Ortega, furioso, se marchó dando un portazo, y poco después
firmaba, con Marañón y Pérez de Ayala, un manifiesto antimonárquico
que tuvo extraordinaria influencia sobre la opinión y valió a los tres
el apelativo “Padres espirituales de la República”.
Vale la pena recoger las opiniones de dichos padres espirituales, sólo
seis o siete años después, sobre el régimen que tanto habían ayudado
a traer. Ortega criticaba ácidamente la frivolidad de los intelectuales
extranjeros firmantes de adhesiones a una imaginaria democracia española
de la que ignoraban casi todo. Pérez de Ayala escribía con dureza más
directa contra los republicanos: “Cuanto se diga de los desalmados
mentecatos que engendraron y luego nutrieron a sus pechos nuestra gran
tragedia, todo me parecerá poco. Nunca pude concebir que hubieran sido
capaces de tanto crimen, cobardía y bajeza”; “En octubre del 34
tuve la primera premonición de lo que verdaderamente era Azaña”.

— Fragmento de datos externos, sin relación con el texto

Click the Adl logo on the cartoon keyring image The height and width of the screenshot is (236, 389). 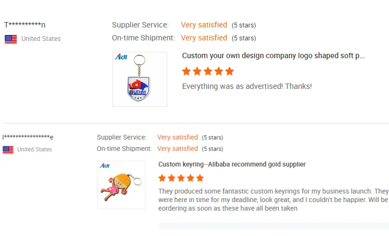point(105,165)
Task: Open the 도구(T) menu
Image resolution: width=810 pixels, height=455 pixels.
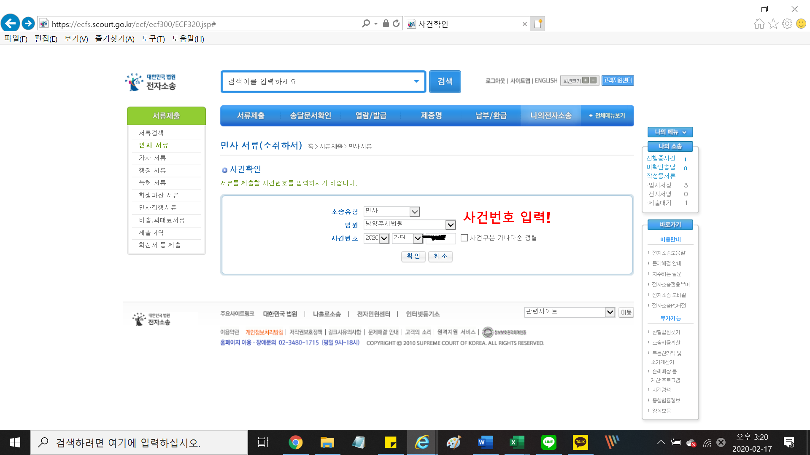Action: coord(153,39)
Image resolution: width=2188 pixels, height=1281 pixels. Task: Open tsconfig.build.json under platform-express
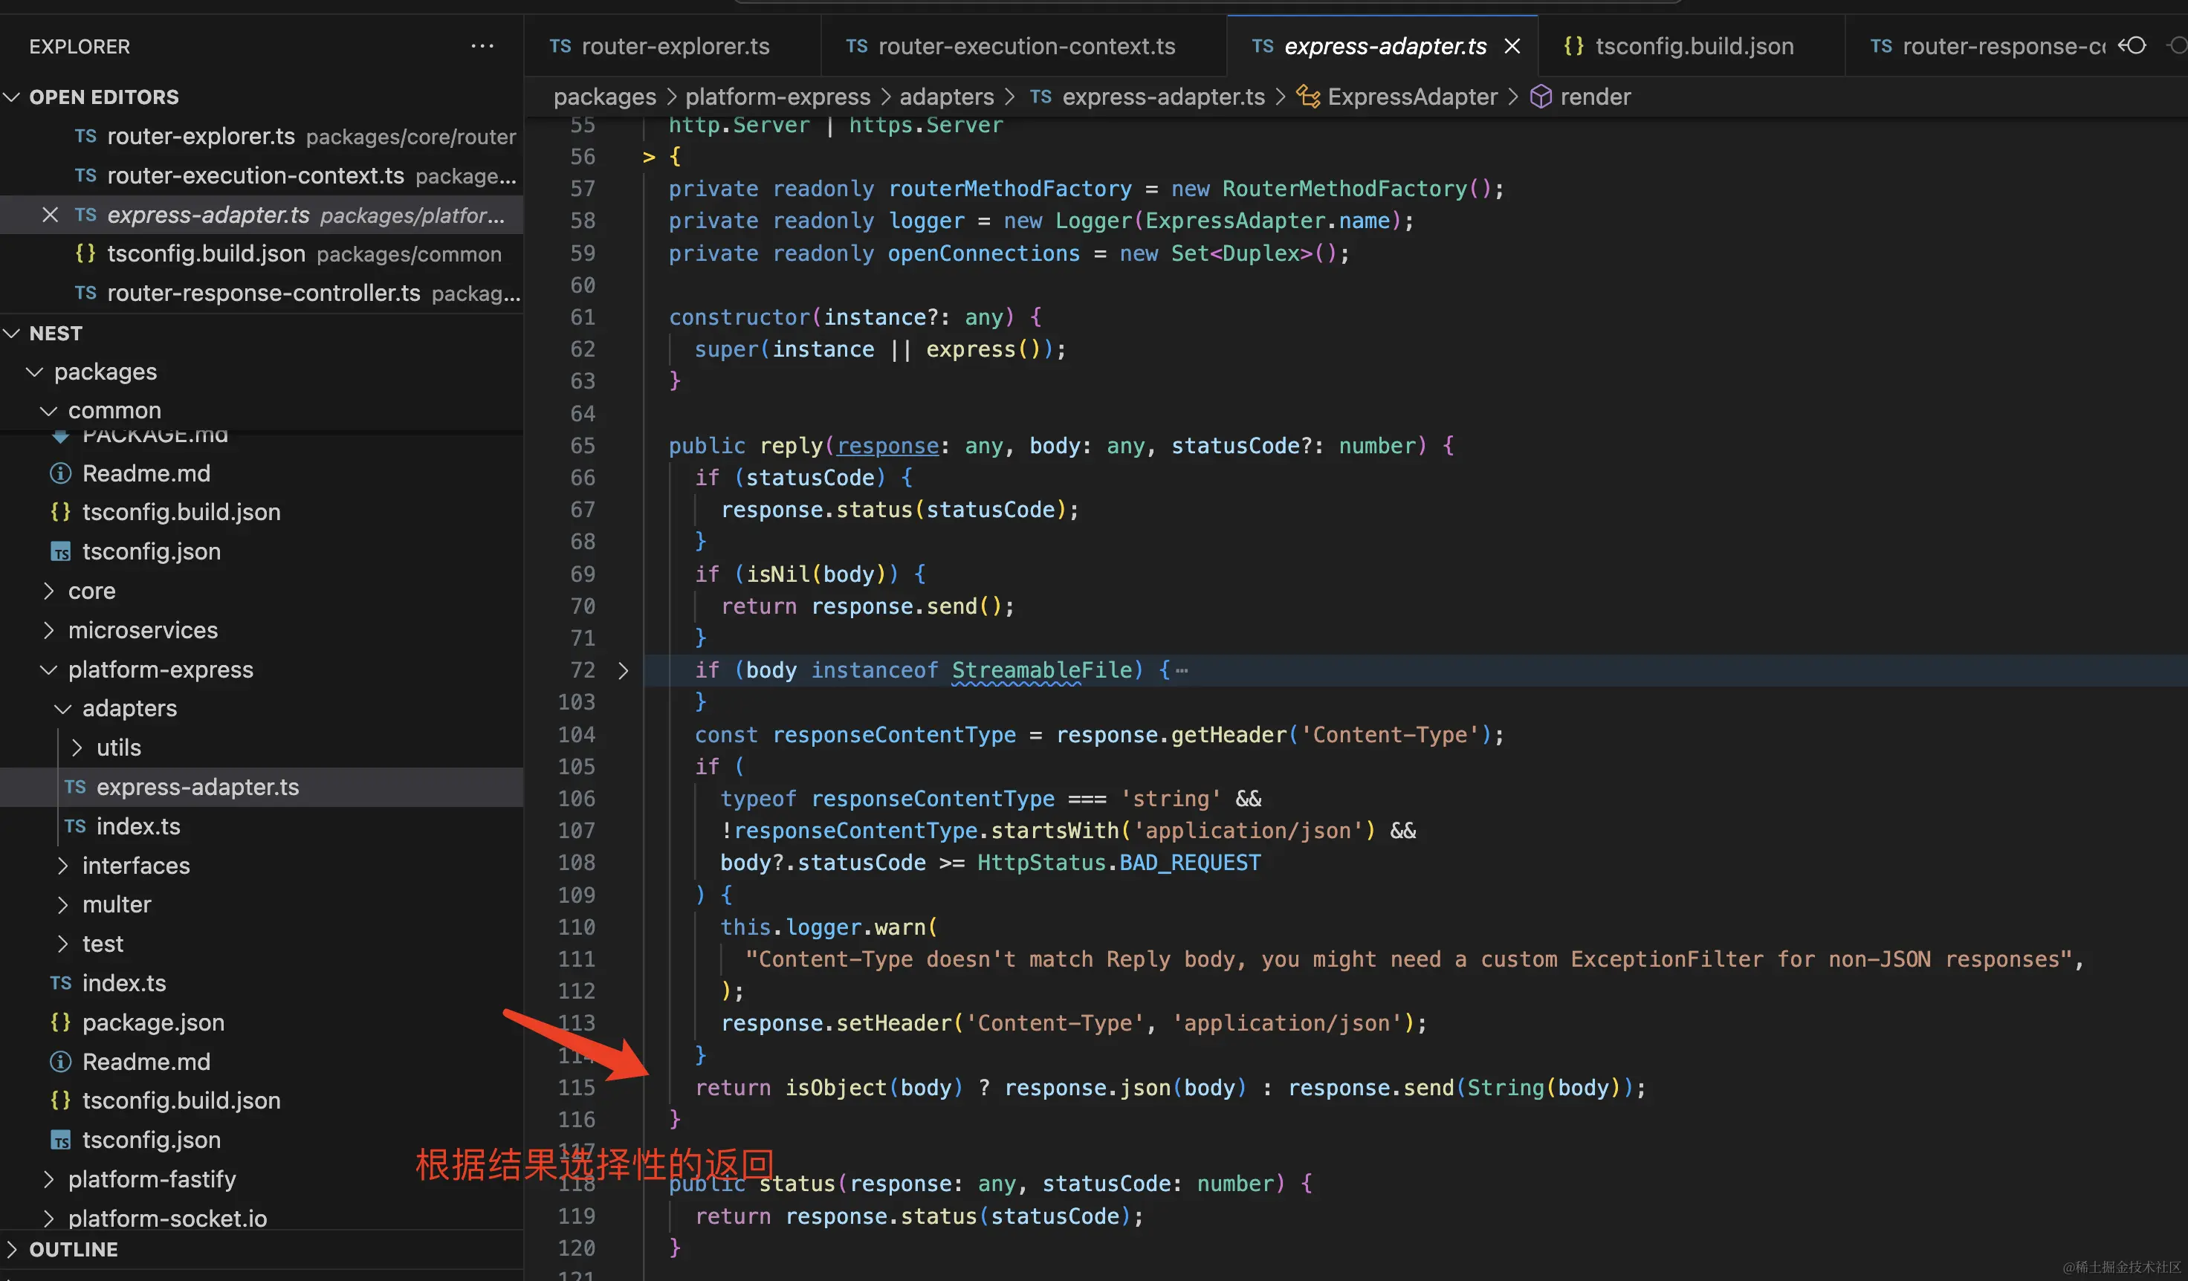(x=181, y=1100)
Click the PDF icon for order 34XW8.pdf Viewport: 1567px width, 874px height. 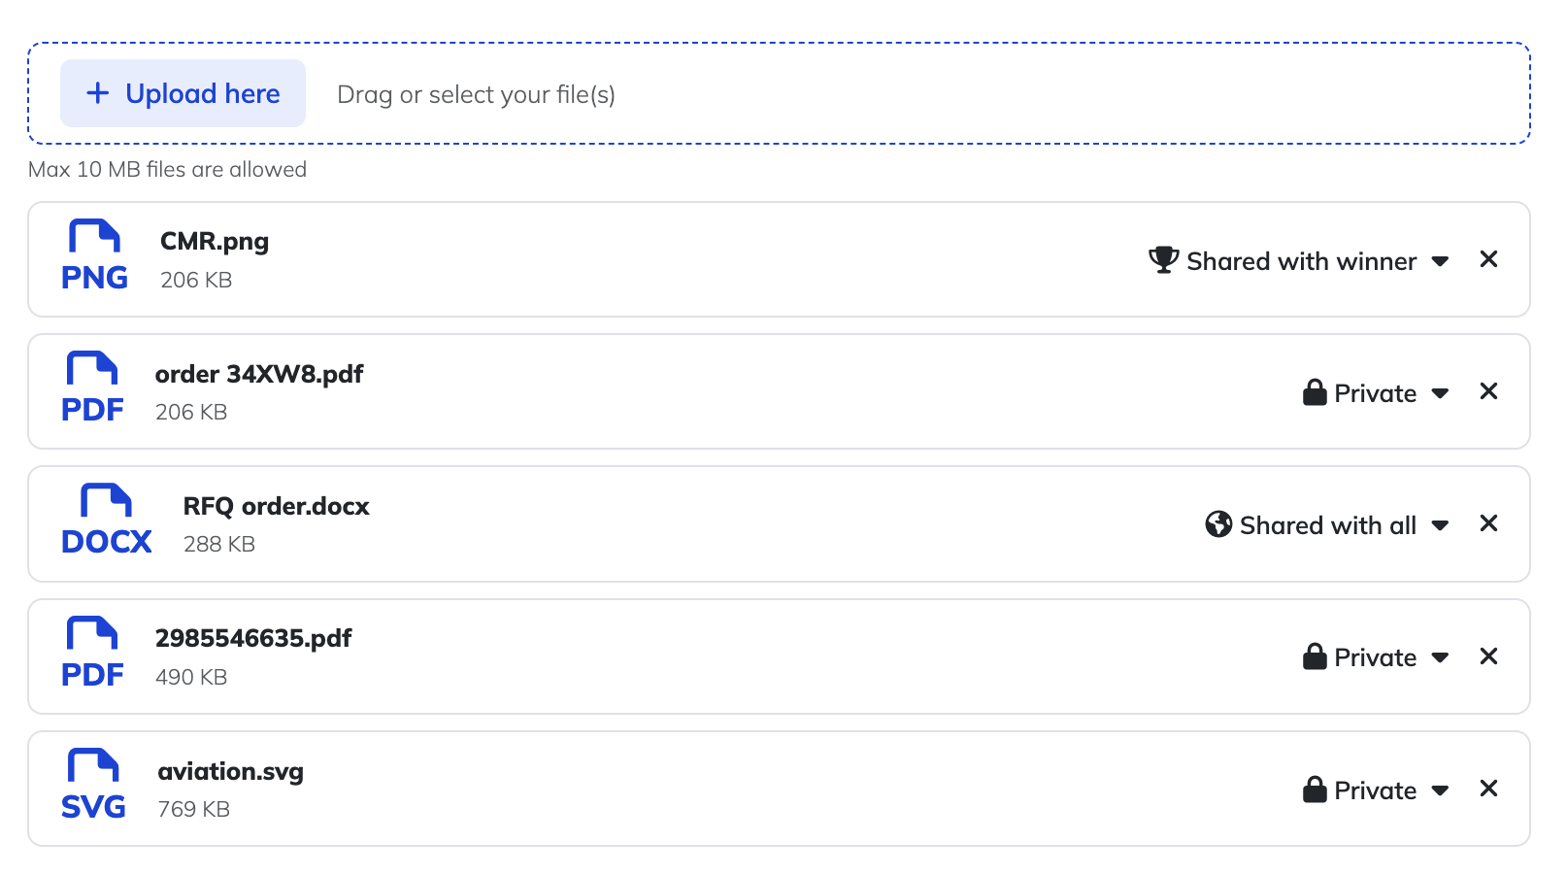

Marañón expresa incluso más vívidamente sus sentimientos: “¡Qué
gentes! Todo es en ellos latrocinio, locura, estupidez. Han hecho, hasta
el final, una revolución en nombre de Caco y de caca”; “Bestial
infamia de esta gentuza inmunda”; “Tendremos que estar varios años
maldiciendo la estupidez y la canallería de estos cretinos criminales,
y aún no habremos acabado. ¿Cómo poner peros, aunque los haya, a los
del otro lado?”; “Horroriza pensar que esta cuadrilla hubiera podido
hacerse dueña de España. Sin quererlo siento que estoy lleno de
resquicios por donde me entra el odio, que nunca conocí. Y aun es mayor
mi dolor por haber sido amigo de tales escarabajos”.
Y así sucesivamente. No menos significativas son las continuas
invectivas de Azaña, rebosantes de amargura y despecho hacia los
“botarates”, “incapaces” o “loquinarios” que, a su juicio
–y los conocía bien–, componían los cuadros de mando del
republicanismo. Las memorias de otros dirigentes de entonces tienen
parecidos tonos.
En años recientes han proliferado las banderas de la Segunda República
(la de la Primera fue la tradicional bicolor) en las violentas
agitaciones callejeras presididas por el actual jefe del gobierno; y, al
calor de la creciente crispación del país, parece retomar cierto auge
el republicanismo. No tengo objeciones de principio contra una república,
y sospecho que el propio entorno monárquico acabará trayéndola, como
en 1931, pero tampoco deseo cambios arbitrarios que sólo pueden
aumentar las tensiones. No pondría objeciones a un republicanismo capaz
de criticar y condenar las dos experiencias republicanas anteriores pero
observo lo contrario, la reivindicación de aquellos demenciales regímenes
y de los “botarates” y “canallas” que, en opinión de
distinguidos protagonistas de la época, llevaron al país al desastre.